Why don’t technical leads get annoyed by this narrow description of the work? Well, actually they do, all the time. When working as a Scrum Master and Program Manager I frequently had to smooth these sorts of negotiations. Often a technical lead or test lead would take the product owners choice of the word (e.g.: “code” or “develop”) to mean that the work required was not significant. When the Product Owner’s words could have been translated as “do clever stuff to make it happen”.

Product Owners were often not from a programming or testing background. Occasionally they would not use the same jargon as developers or, more often, they used the same terms but with their own meanings. For example, using ‘code’ to mean the whole software development and release process.

While some friction would be caused in circumstances where someone might use the wrong or, to the team, misleading jargon, the team usually adapted. The team might use the jargon between themselves, but then adopt a less ‘technical’ (their words) language style when talking to others. That is, people outside the core team.

Testing also has situations where we frequently say one thing, and rely on context to mean so much more or less. ‘Test automation’ for example. This simple term can covers a range of tools, techniques and even approaches.

In my experience, ‘Test automation’ has for example referred to test data generators or shell scripts. These would check data-outputs were within a valid range, given data-inputs of historical purchases. I have also worked with successful teams where the term test automation meant random input generators combined with a simple run-until-crash check.

Furthermore, I have worked on systems where ‘Test Automation’ results could be red / green / pass / fail style messages reported from a GUI or API based test tool. In another team our results could only have  been usefully discerned with the aid of graphing software. On some projects the skilled expertise of a statistician was required to decide whether our test code had uncovered an issue. On occasion, the term 'Test Automation' could mean several or all of the above.

When talking with my team, I need to be more specific. I, like them, have to be able to describe what I’m doing and why. I could just say “I’m doing test automation” but that would be like a developer stating “I’m doing feature X”.  Having a precise way to describe my work, and how it relates to the work of my team members is valuable and time saving. Not just in the time spent not re-explaining and clarifying concepts. But more importantly, not having to re-do things we thought were complete or correct the first time.
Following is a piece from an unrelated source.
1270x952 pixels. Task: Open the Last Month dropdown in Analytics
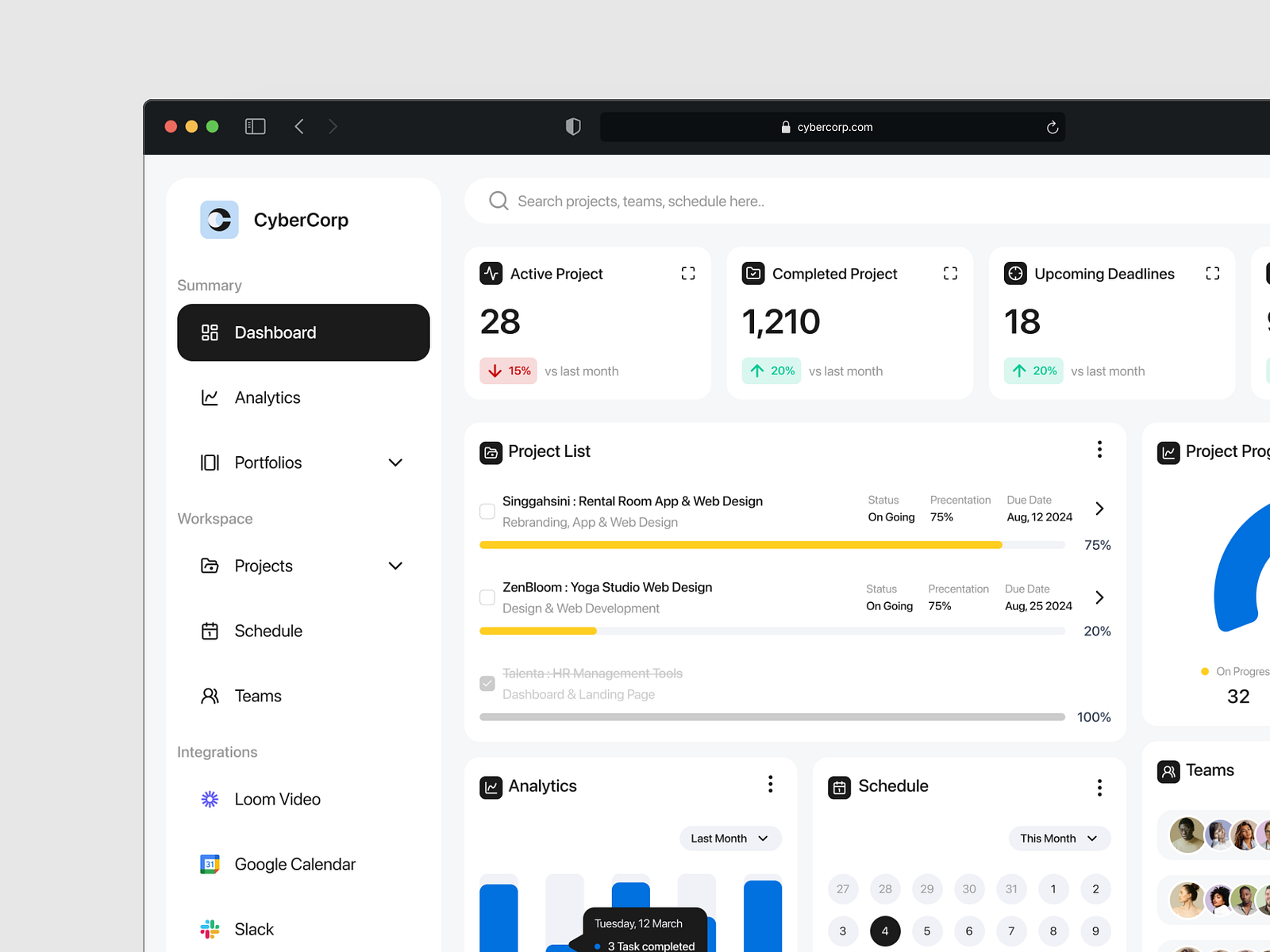click(729, 838)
Having the words to describe in detail our work is invaluable. The sorts of things we talk about within a team are jargon heavy E.g.: I need to explain to my team that I’m coding a check for the products UTF-16 surrogate pair handling, to be added to the Continuous Integration process, this might mean we don’t complete a feature this sprint. I may need to clarify that I’m writing a script to be used as an oracle -  to aid our User Interface testing, or ask the programmers to include a testability hook to aid our log file analysis.

The language used to communicate these ideas is important. The language and terms themselves are worthy of at least some discussion. If we as a team are unfamiliar with the terms. Or their differing contextual meanings, we will likely end up very confidently and quietly not knowing what we are doing all day.